Quarterly Review: October – December 2024

The last three months of 2024 saw significant developments in the fields of international arbitration and investment treaty disputes. Key decisions and legislative reforms took place, once again shaping the arbitration landscape and reinforcing legal certainty in several jurisdictions, with repercussions in the following months.

ECT Modernisation and Termination of Intra-EU BITs.

EU stakeholders body advocates for Member States’ ECT withdrawal

On 12 November 2024, the European Economic and Social Committee (EESC) issued a formal plea urging EU Member States to withdraw from the ECT. The Committee cited the treaty’s incompatibility with the EU’s climate objectives and highlighted risks associated with investor-state dispute settlements (ISDS). The EESC emphasized the need for a coordinated exit strategy to prevent fragmented withdrawals and potential legal uncertainties. These developments mark a significant step in the ongoing discourse surrounding the Energy Charter Treaty and its alignment with global energy transition policies.

Energy Charter Treaty Modernisation

On December 3, 2024, the Energy Charter Conference at the Statutory Session of its 35th Meeting adopted four decisions on modernising the Energy Charter Treaty (ECT). The decisions addresses amendments and changes to the ECT, its Annexes, and other understandings, declarations and decisions with respect to the ECT; and provisions on the entry into force and provisional application of the adopted amendments to the ECT and its Annexes. This long-awaited step in the modernisation of the ECT followed the withdrawal of the EU and several of its Member States from the ECT. The modernised ECT and its annexes are set to provisionally apply from September 3, 2025. The reform aims to address contemporary challenges in energy investment and dispute resolution while ensuring a more sustainable and legally sound framework for investors and states alike.

EU Commission Referral of the UK to the CJUE for failing to adopt the Termination Agreement

On December 15, 2024, the European Commission referred the United Kingdom to the Court of Justice of the European Union (CJUE) over its failure to terminate former intra-EU Bilateral Investment Treaties (BITs). This step underscores the EU’s strong commitment to ensuring compliance with its legal framework and removing outdated treaties that are no longer compatible with EU law.
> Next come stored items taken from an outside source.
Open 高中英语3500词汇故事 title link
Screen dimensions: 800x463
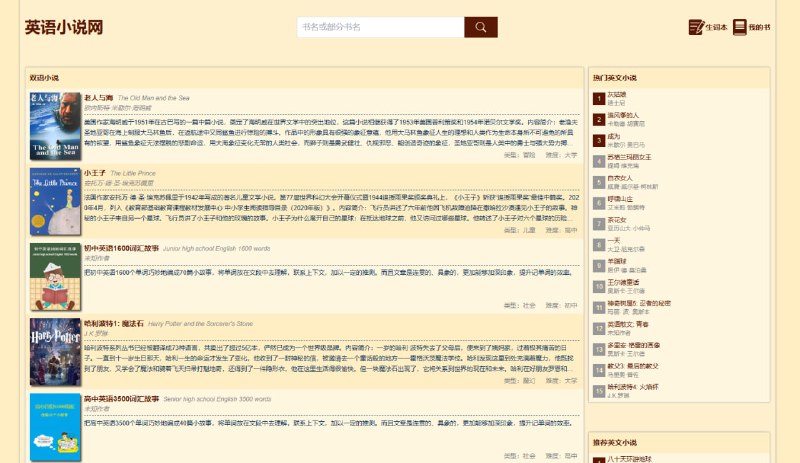(x=121, y=398)
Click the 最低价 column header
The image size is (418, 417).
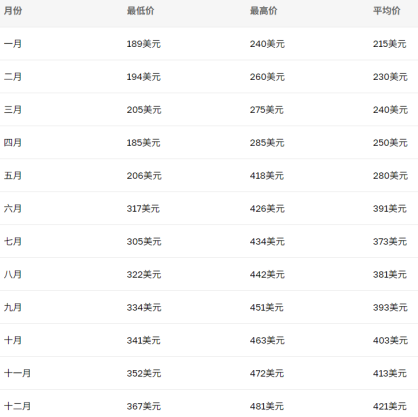pyautogui.click(x=140, y=11)
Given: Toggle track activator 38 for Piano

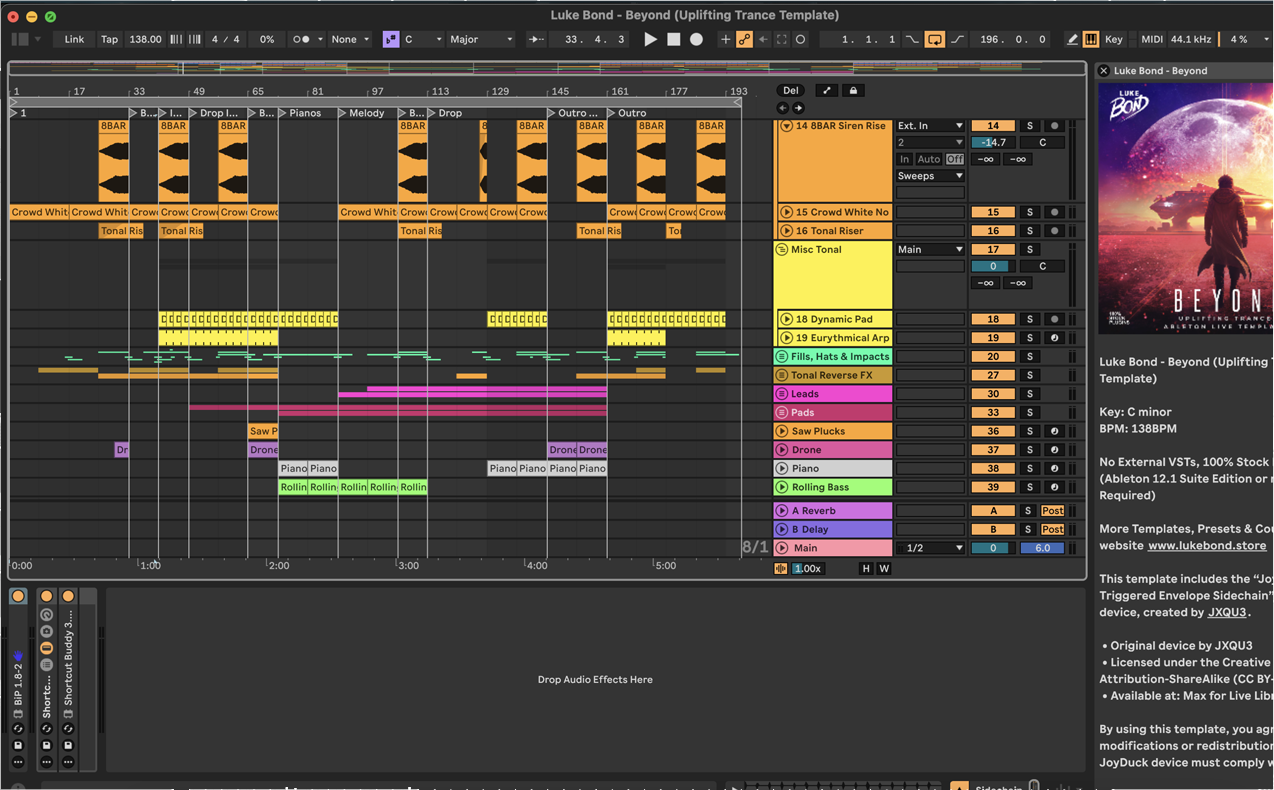Looking at the screenshot, I should (x=992, y=468).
According to the European Commission, the UK had an obligation to terminate all former intra-EU BITs following the judgment in Achmea and the adoption of the 2019 Declaration but failed on its obligation by abstaining from signing the Agreement for the termination of Bilateral Investment Treaties between the Member States of the European Union in May 2020. The UK instead unilaterally terminated the last BITs with some EU Member States, namely Bulgaria, Czechia, Croatia, Lithuania, Poland and Slovenia, triggering the commencement of the Commission infringement procedure. Most recently, the Commission continued pursuing the infringement procedure, escalating it from the administrative phase to the judicial phase, under Article 87 of the Withdrawal Agreement due to the UK Government failure to coordinate the termination of the former intra-EU BITs (currently extra-EU BITs) with the Commission.
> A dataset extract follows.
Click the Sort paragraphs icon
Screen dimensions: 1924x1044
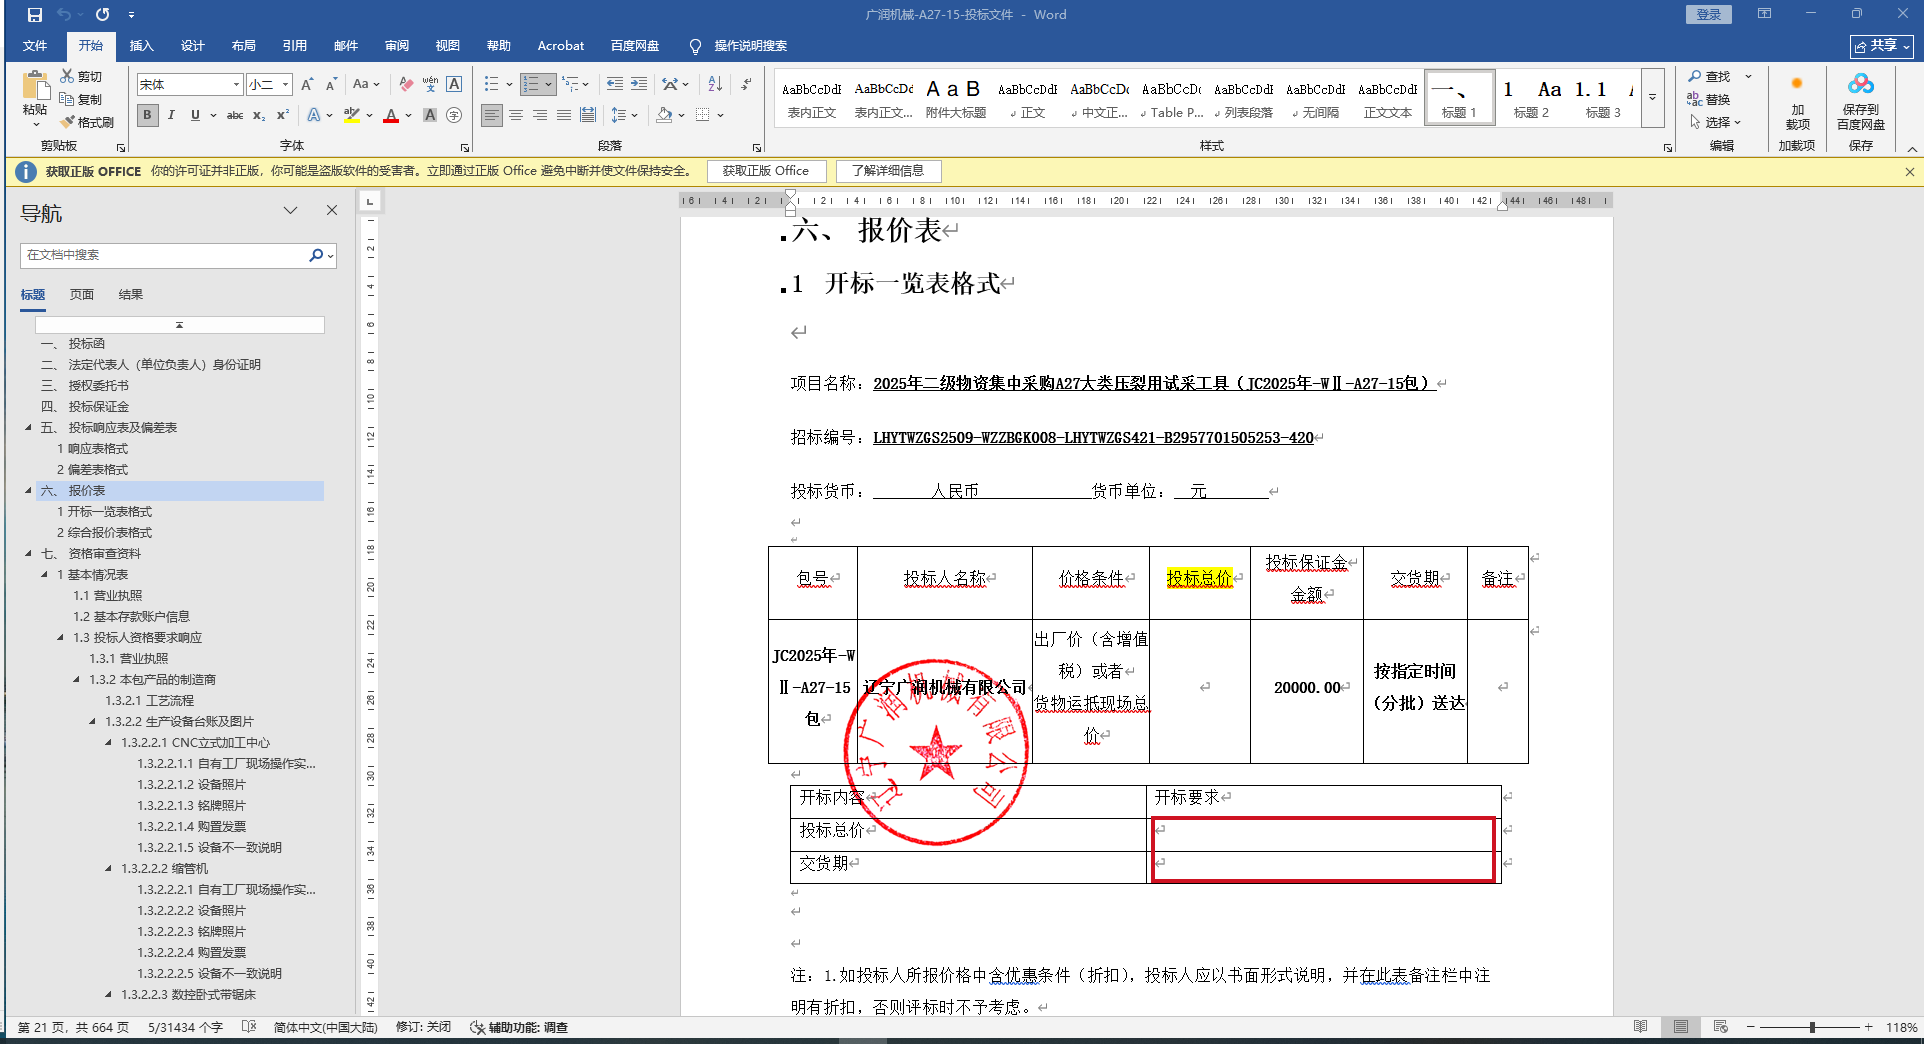715,84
Enforcement of Intra-EU Awards

US Court of Appeals refuses rehearing of Spain’s ECT enforcement request

On 2 December 2024, the US Court of Appeals for the District of Columbia rejected Spain’s request for an en banc rehearing of its arguments against the enforcement of the three intra-EU ECT awards in the US. The Court of Appeals did not reason its decision. In August 2024, the three appellate judges held that the issue was whether a valid arbitration agreement existed not whether a particular dispute falls within the scope of the ECT.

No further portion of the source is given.